Start slow, stay consistent, and remember—postpartum exercise is about rebuilding strength, not chasing perfection. With patience and the right movements, you’ll grow stronger and more confident each week. Tools like a hand grip can also help restore hand and forearm strength as part of your overall recovery.
FAQ’S
1. When can I start postpartum exercise?
You can begin light movement like walking or breathing exercises within days of delivery. For structured workouts, wait until your doctor clears you—usually around 6 weeks.
2. Can I exercise after a C-section?
Yes, but start slowly. Focus on gentle breathing, walking, and core engagement after 6–8 weeks with your doctor’s approval.

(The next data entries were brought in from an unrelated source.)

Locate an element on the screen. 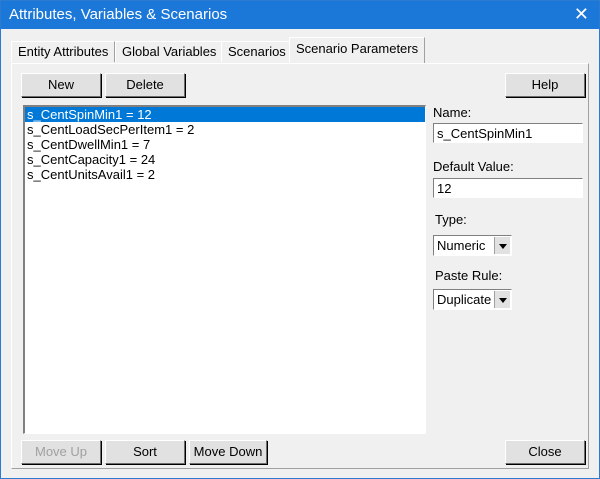 This screenshot has width=600, height=479. paste-rule-label: Paste Rule: is located at coordinates (469, 276).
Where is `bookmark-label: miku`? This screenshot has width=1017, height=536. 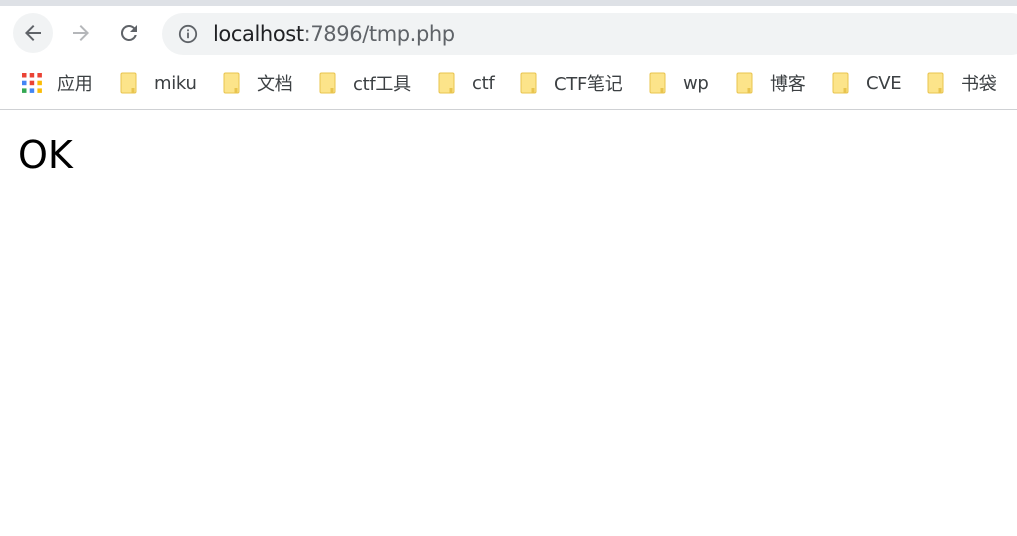 bookmark-label: miku is located at coordinates (176, 83).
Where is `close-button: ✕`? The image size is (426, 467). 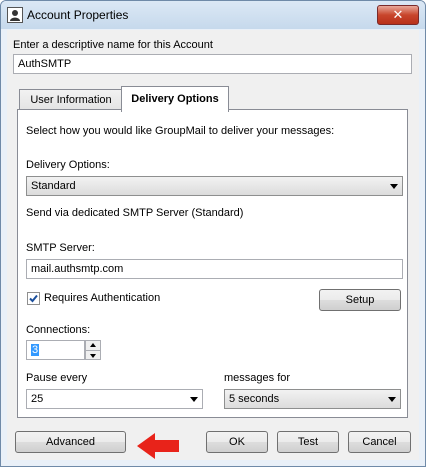
close-button: ✕ is located at coordinates (398, 15).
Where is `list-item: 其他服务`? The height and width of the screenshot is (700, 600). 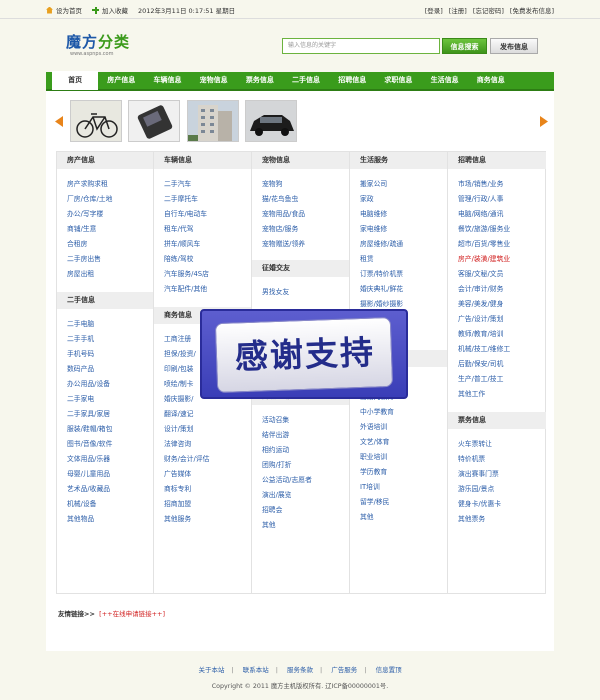
list-item: 其他服务 is located at coordinates (202, 520).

3. What are safe postpartum core exercises?
Start with diaphragmatic breathing, pelvic tilts, heel slides, and glute bridges. Avoid crunches early on.
4. How can I lose weight after pregnancy?
Combine low-impact workouts like walking with strength training and a balanced diet. Be patient—gradual loss is healthy.
5. How often should I work out postpartum?
Begin with 3 short sessions a week. Increase duration and intensity based on how your body feels and heals.